For some reason, this last question displeased her. With a slight stiffening, Lucette replied, “Fathers and daughters are always complicated. Who can say if their relationship might not be the better for the distance?”

He lapsed into silence after that, allowing Lucette to draw Felix into delighted conversation. He could not care less about Anne Tudor’s relationship to her father, except insofar as her birth made her valuable. And because of that value, the princess would always be closely guarded. The man who could manipulate the nature of that guard…that man would hold a critical piece of European power in the balance.

They made a quick tour of Fleury’s highlights: the eleventh-century Tour de Gauzlin, the square tower built by the abbot who was also a bastard son of King Hugh Capet; the Gothic north portal with its black pointed arch and stunning reliefs; the spacious sanctuary with its Roman mosaic floor in polychromatic marble; and the tomb of King Philip I and the shrine of St.

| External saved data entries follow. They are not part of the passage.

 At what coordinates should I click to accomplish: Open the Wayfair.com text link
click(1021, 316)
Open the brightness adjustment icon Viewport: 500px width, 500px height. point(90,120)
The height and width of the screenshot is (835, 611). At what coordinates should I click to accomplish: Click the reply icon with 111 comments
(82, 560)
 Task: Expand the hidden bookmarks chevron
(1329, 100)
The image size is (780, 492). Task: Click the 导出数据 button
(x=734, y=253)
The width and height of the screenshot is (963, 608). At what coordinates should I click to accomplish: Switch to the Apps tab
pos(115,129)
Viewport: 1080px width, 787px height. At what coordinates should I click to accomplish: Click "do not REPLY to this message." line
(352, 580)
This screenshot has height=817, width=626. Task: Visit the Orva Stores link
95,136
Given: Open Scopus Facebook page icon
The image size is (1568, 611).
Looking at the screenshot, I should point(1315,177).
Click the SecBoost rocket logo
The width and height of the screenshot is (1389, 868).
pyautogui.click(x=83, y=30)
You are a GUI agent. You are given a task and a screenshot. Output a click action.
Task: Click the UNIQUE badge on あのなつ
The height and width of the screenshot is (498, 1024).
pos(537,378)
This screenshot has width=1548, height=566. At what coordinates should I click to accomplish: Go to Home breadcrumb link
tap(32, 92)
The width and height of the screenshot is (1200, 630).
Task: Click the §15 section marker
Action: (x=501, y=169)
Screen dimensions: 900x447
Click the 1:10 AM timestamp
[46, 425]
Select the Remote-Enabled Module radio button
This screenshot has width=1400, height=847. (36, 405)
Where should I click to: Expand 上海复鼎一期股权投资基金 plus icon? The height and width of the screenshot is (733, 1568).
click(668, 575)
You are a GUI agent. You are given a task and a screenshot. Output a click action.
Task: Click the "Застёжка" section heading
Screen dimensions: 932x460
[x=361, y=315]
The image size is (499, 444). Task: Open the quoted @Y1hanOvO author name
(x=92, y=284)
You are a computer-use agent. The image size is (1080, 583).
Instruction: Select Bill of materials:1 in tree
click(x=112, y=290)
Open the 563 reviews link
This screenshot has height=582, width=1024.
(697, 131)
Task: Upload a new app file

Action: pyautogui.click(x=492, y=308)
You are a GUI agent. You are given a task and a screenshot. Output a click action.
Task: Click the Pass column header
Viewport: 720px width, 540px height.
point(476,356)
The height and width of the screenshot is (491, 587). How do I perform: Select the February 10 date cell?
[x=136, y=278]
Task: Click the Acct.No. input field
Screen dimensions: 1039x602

Benedict himself.

On the return ride, Nicolas dropped all politics and history and simply made himself agreeable to Lucette. He might not have used those skills on a lady like herself for many years, but he had not forgotten. His charm was not as natural as Julien’s, but it sufficed to bring colour to her cheeks and no doubt remind her that she had once thought him the very pinnacle of male perfection.

That she had been ten years old then hardly mattered—he knew how to play on a woman’s emotions.

But all that playing left him in an uncomfortably aroused state. When they returned to the chateau, he ate alone at a small round table in his bedchamber, then wrote two letters for his personal groom to hand deliver to Paris. After midnight, when he was sure the household was mostly sleeping, he sent for Anise.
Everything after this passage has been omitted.